How Attackers Exploit Vulnerable Libraries
- Version fingerprinting: Automated tools identify library versions from file hashes, comment headers, or exposed version variables
- CVE lookup: The attacker matches the version against public vulnerability databases (NVD, Snyk, npm advisories)
- Exploit execution: Pre-built exploits for popular CVEs are freely available and require minimal skill to use
- Chaining: Library vulnerabilities are often combined with other weaknesses to achieve greater impact
How to Detect Vulnerable Libraries
Client-Side Detection
SecScanner's Vulnerable JS Libraries check scans your website's loaded JavaScript and identifies libraries with known CVEs. It detects versions from multiple sources:
- Global variables (e.g., jQuery.fn.jquery)
- File content hashes
- Source map references
- Comment headers with version strings
Build-Time Detection
# npm audit — checks node_modules
npm audit
# pnpm audit — same for pnpm
pnpm audit
# Snyk test — more comprehensive database
npx snyk test
# OWASP Dependency-Check — supports multiple ecosystems
dependency-check --project "MyApp" --scan .
CI/CD Integration
Add vulnerability scanning to your deployment pipeline:
# GitHub Actions example
- name: Security audit
run: npm audit --audit-level=high
# Fails the build if high-severity vulnerabilities exist
How to Fix Vulnerable Libraries
1. Update to Patched Versions
The simplest fix — update the library to the latest patched version:
# Update a specific package
npm update jquery
# Update all packages with vulnerabilities
npm audit fix
# Force major version updates (may have breaking changes)
npm audit fix --force
2. Replace End-of-Life Libraries
Some libraries no longer receive security patches:
- Angular.js 1.x — Migrate to Angular (2+) or React/Vue
- Moment.js — Replace with date-fns, Day.js, or Luxon
- Request.js — Replace with node-fetch, axios, or got
3. Use Subresource Integrity (SRI)
If you load libraries from CDNs, use SRI hashes to prevent tampering:
<script src="https://cdn.example.com/library.js"

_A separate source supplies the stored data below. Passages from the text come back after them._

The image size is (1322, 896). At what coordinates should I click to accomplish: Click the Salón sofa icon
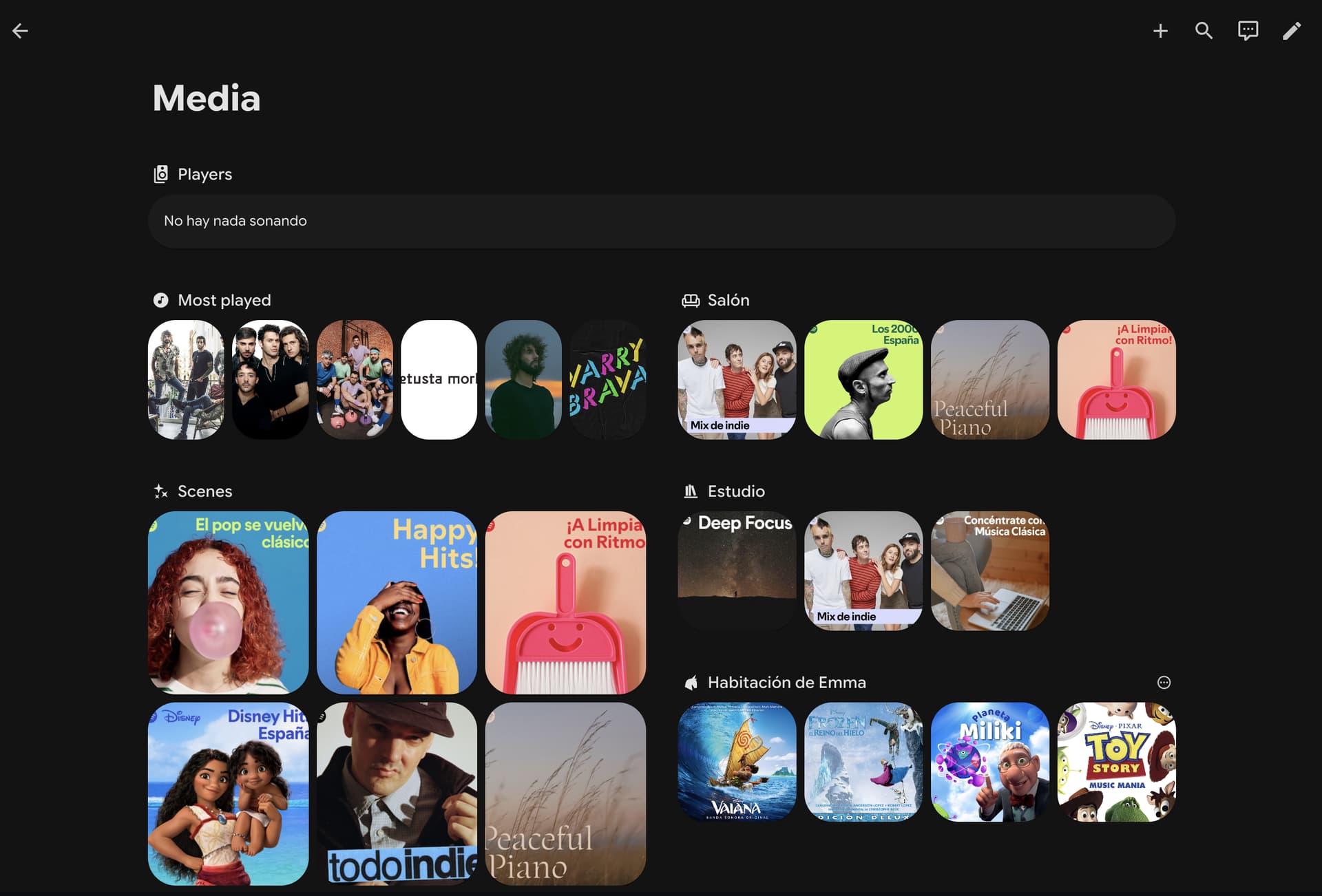[x=690, y=300]

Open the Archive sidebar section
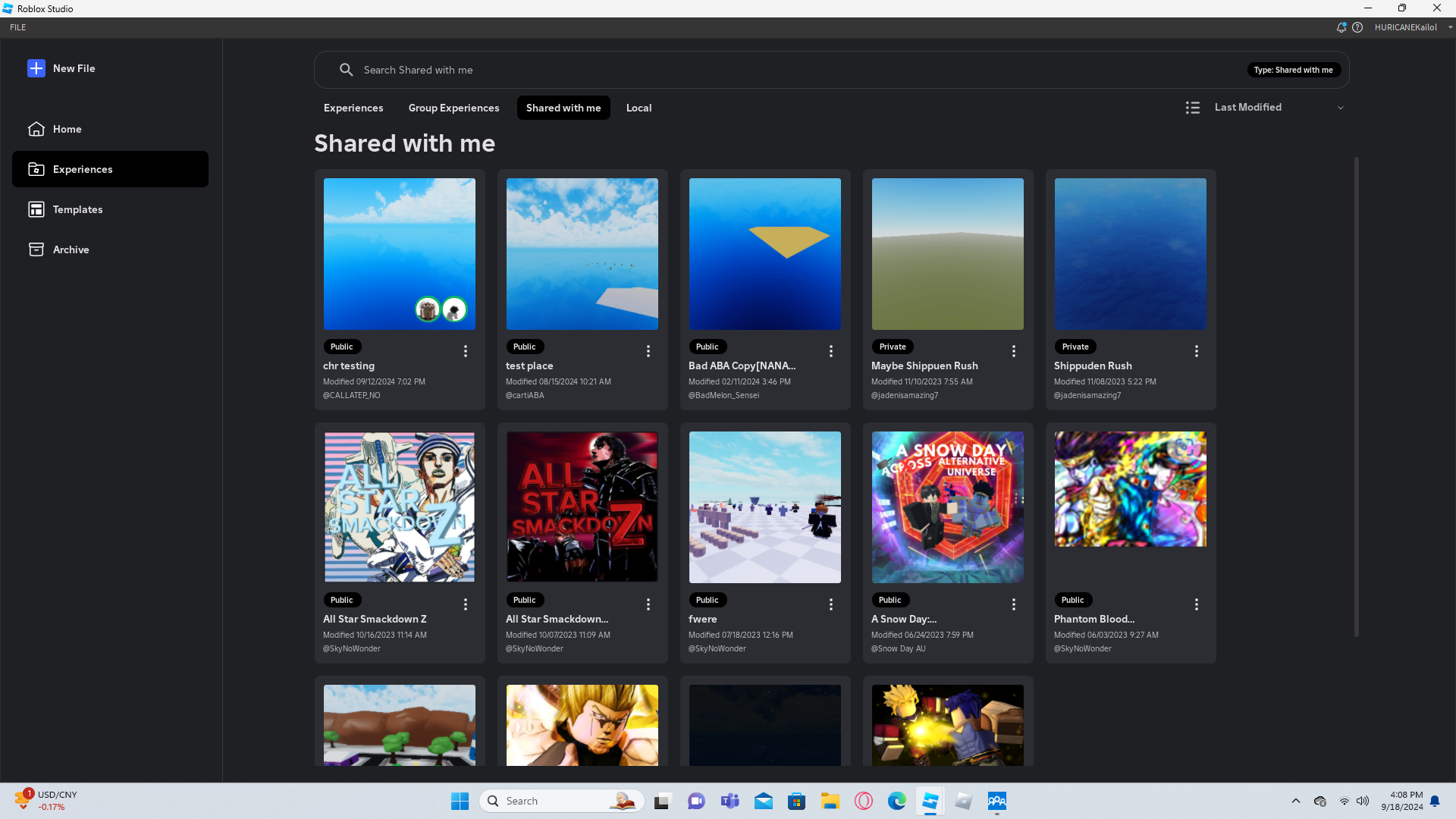[71, 249]
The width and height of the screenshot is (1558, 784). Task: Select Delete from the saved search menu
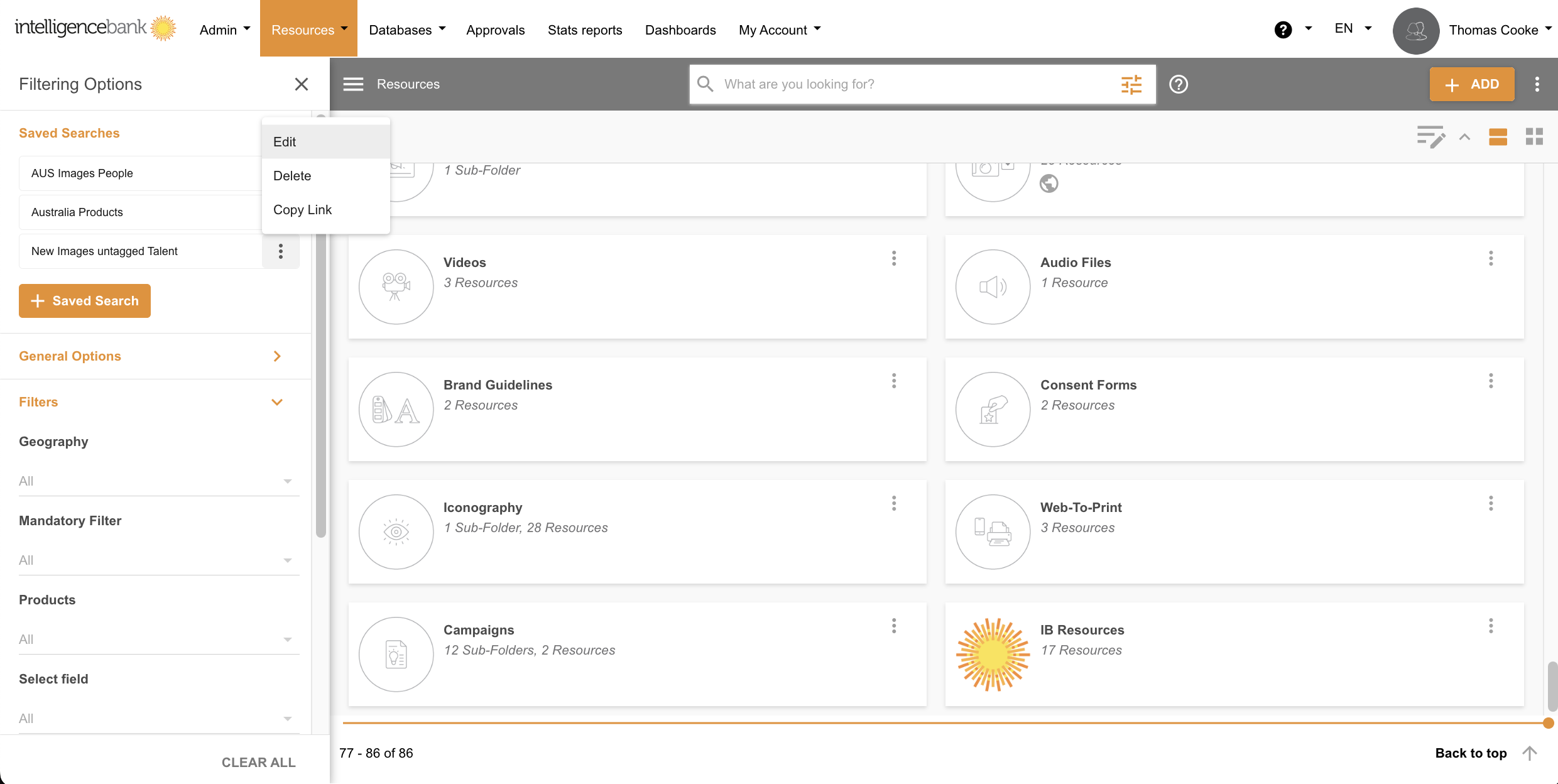292,176
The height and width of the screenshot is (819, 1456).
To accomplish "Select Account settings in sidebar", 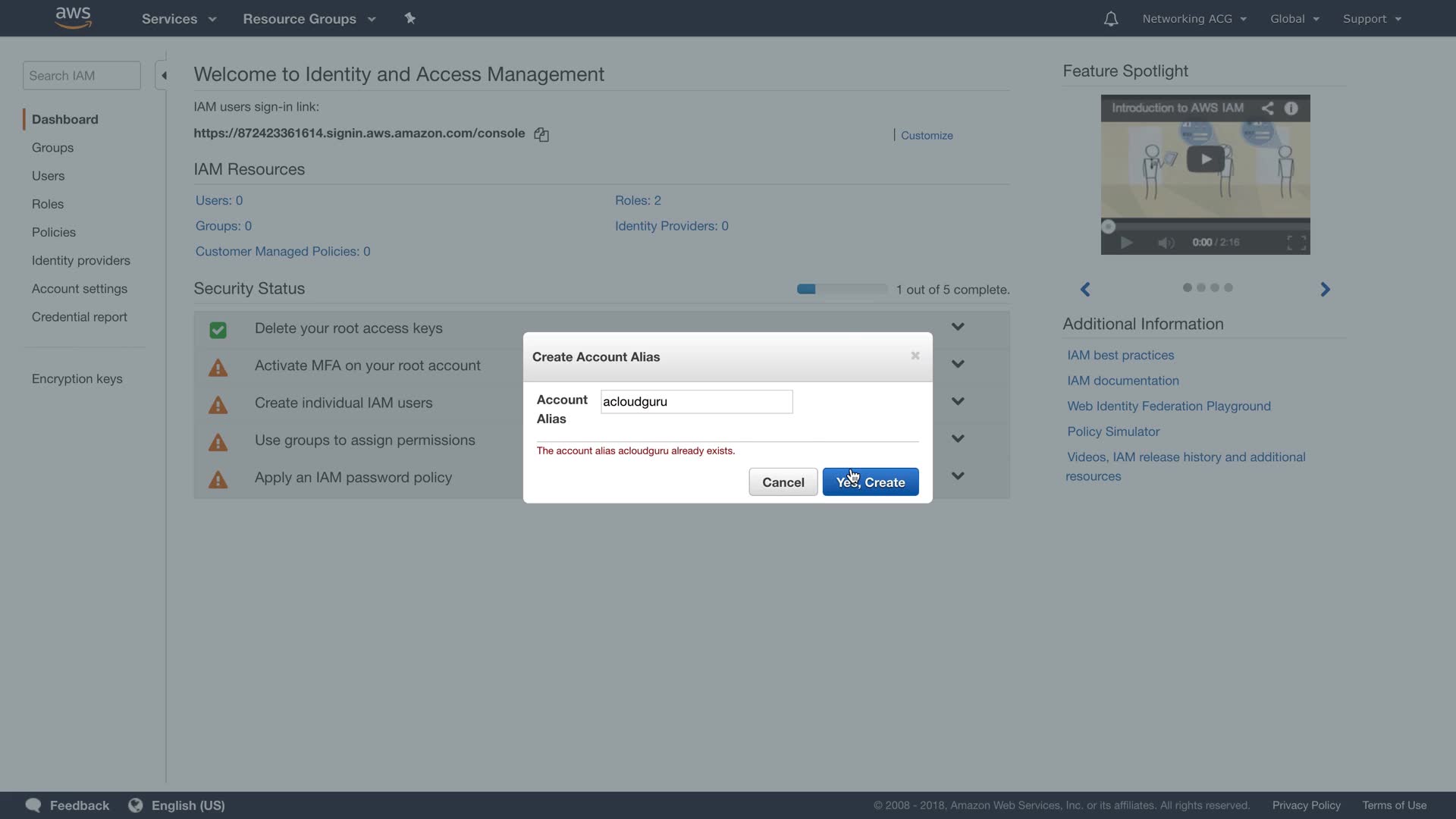I will click(80, 289).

integrity="sha384-HASH_HERE"
crossorigin="anonymous"></script>
Prevention Strategies
- Automate dependency updates — Use Dependabot or Renovate to automatically create PRs for security updates
- Monitor security advisories — Subscribe to GitHub Security Advisories and npm advisories
- Minimize dependencies — Fewer libraries mean fewer vulnerabilities. Evaluate whether you really need each dependency.
- Pin and audit versions — Use lock files (package-lock.json) and audit regularly
- Set up automated scanning — Run SecScanner regularly to detect vulnerable client-side libraries
Vulnerable JS Libraries Checklist
- Run npm audit or pnpm audit on your project
- Scan your live website with SecScanner for client-side library vulnerabilities
- Update all libraries with known CVEs to patched versions
- Replace end-of-life libraries with actively maintained alternatives
- Add SRI attributes to CDN-loaded scripts
- Set up Dependabot or Renovate for automated security updates
- Integrate npm audit into your CI/CD pipeline
- Review and minimize unnecessary dependencies
Vulnerable JavaScript libraries are low-hanging fruit for attackers because detection and exploitation are fully automated. Regular scanning and proactive dependency management are essential to keeping your site secure.